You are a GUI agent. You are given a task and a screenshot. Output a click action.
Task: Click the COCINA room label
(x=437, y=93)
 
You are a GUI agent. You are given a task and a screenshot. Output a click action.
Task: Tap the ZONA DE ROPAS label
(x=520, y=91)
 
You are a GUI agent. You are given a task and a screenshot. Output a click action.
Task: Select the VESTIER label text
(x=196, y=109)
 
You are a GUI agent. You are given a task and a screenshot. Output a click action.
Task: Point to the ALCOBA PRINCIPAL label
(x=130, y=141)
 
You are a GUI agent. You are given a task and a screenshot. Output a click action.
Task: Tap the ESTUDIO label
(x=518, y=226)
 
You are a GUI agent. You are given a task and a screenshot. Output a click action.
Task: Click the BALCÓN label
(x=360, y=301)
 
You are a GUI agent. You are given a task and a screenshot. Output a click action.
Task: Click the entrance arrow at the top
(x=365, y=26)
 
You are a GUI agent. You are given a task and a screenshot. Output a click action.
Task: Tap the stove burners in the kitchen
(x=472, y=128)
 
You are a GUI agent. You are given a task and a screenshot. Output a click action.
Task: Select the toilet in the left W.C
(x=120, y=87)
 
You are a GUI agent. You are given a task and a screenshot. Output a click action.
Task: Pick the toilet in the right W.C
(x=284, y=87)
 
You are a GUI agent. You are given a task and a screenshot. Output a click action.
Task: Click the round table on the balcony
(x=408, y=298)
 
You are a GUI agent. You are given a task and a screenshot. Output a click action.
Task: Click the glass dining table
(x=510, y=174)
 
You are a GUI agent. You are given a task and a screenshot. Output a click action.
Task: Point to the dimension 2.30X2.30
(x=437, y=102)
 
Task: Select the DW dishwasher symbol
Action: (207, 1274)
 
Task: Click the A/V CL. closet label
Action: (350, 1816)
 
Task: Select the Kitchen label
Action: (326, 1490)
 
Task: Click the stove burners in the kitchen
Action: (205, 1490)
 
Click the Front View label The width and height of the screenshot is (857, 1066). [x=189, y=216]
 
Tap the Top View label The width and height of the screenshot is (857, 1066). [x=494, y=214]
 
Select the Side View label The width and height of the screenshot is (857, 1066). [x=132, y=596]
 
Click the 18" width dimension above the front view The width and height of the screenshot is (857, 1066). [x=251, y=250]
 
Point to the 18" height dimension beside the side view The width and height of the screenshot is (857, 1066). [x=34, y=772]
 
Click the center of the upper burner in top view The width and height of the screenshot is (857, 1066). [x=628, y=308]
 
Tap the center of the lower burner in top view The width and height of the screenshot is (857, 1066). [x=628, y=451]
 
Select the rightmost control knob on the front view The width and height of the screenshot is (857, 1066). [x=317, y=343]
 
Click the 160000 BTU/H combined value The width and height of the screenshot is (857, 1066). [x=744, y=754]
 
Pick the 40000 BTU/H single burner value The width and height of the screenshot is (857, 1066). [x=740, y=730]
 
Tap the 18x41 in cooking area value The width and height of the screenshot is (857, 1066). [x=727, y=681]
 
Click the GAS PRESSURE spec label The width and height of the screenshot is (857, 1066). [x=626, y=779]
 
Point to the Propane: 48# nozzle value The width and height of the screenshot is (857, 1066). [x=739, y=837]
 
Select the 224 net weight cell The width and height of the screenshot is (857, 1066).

==============================

Gib alle Datensätze erneut aus und tausche dabei „label“ überall gegen „caption“. Alles andere bleibt unverändert.

You are a GUI agent. You are given a task and a screenshot. Output a click action.
Task: Click the COCINA room caption
(x=437, y=93)
 
You are a GUI agent. You are given a task and a screenshot. Output a click action.
Task: Tap the ZONA DE ROPAS caption
(x=520, y=91)
 
You are a GUI agent. You are given a task and a screenshot. Output a click action.
Task: Select the VESTIER caption text
(x=196, y=109)
 
You are a GUI agent. You are given a task and a screenshot. Output a click action.
Task: Point to the ALCOBA PRINCIPAL caption
(x=130, y=141)
 
You are a GUI agent. You are given a task and a screenshot. Output a click action.
Task: Tap the ESTUDIO caption
(x=518, y=226)
 
You are a GUI agent. You are given a task and a screenshot. Output a click action.
Task: Click the BALCÓN caption
(x=360, y=301)
 
You are a GUI agent. You are given a task and a screenshot. Output a click action.
Task: Click the entrance arrow at the top
(x=365, y=26)
 
You are a GUI agent. You are given a task and a screenshot. Output a click action.
Task: Tap the stove burners in the kitchen
(x=472, y=128)
 
You are a GUI agent. You are given a task and a screenshot. Output a click action.
Task: Select the toilet in the left W.C
(x=120, y=87)
 
You are a GUI agent. You are given a task and a screenshot. Output a click action.
Task: Pick the toilet in the right W.C
(x=284, y=87)
 
You are a GUI agent. You are given a task and a screenshot. Output a click action.
Task: Click the round table on the balcony
(x=408, y=298)
 
You are a GUI agent. You are given a task and a screenshot. Output a click action.
Task: Click the glass dining table
(x=510, y=174)
 
You are a GUI agent. You are given a task and a screenshot. Output a click action.
Task: Point to the dimension 2.30X2.30
(x=437, y=102)
 
Task: Select the DW dishwasher symbol
Action: (207, 1274)
 
Task: Click the A/V CL. closet caption
Action: (350, 1816)
 
Task: Select the Kitchen caption
Action: (326, 1490)
 
Task: Click the stove burners in the kitchen
Action: (205, 1490)
 
Click the Front View caption The width and height of the screenshot is (857, 1066). [x=189, y=216]
 
Tap the Top View caption The width and height of the screenshot is (857, 1066). [x=494, y=214]
 
Select the Side View caption The width and height of the screenshot is (857, 1066). [x=132, y=596]
 
Click the 18" width dimension above the front view The width and height of the screenshot is (857, 1066). [x=251, y=250]
 
Point to the 18" height dimension beside the side view The width and height of the screenshot is (857, 1066). [x=34, y=772]
 
Click the center of the upper burner in top view The width and height of the screenshot is (857, 1066). [x=628, y=308]
 
Tap the center of the lower burner in top view The width and height of the screenshot is (857, 1066). [x=628, y=451]
 
Select the rightmost control knob on the front view The width and height of the screenshot is (857, 1066). [x=317, y=343]
 
Click the 160000 BTU/H combined value The width and height of the screenshot is (857, 1066). [x=744, y=754]
 
Pick the 40000 BTU/H single burner value The width and height of the screenshot is (857, 1066). [x=740, y=730]
 
Tap the 18x41 in cooking area value The width and height of the screenshot is (857, 1066). [x=727, y=681]
 
Click the GAS PRESSURE spec caption The width and height of the screenshot is (857, 1066). [x=626, y=779]
 
Point to the Propane: 48# nozzle value The width and height of the screenshot is (857, 1066). [x=739, y=837]
 
Select the 224 net weight cell The width and height of the screenshot is (857, 1066).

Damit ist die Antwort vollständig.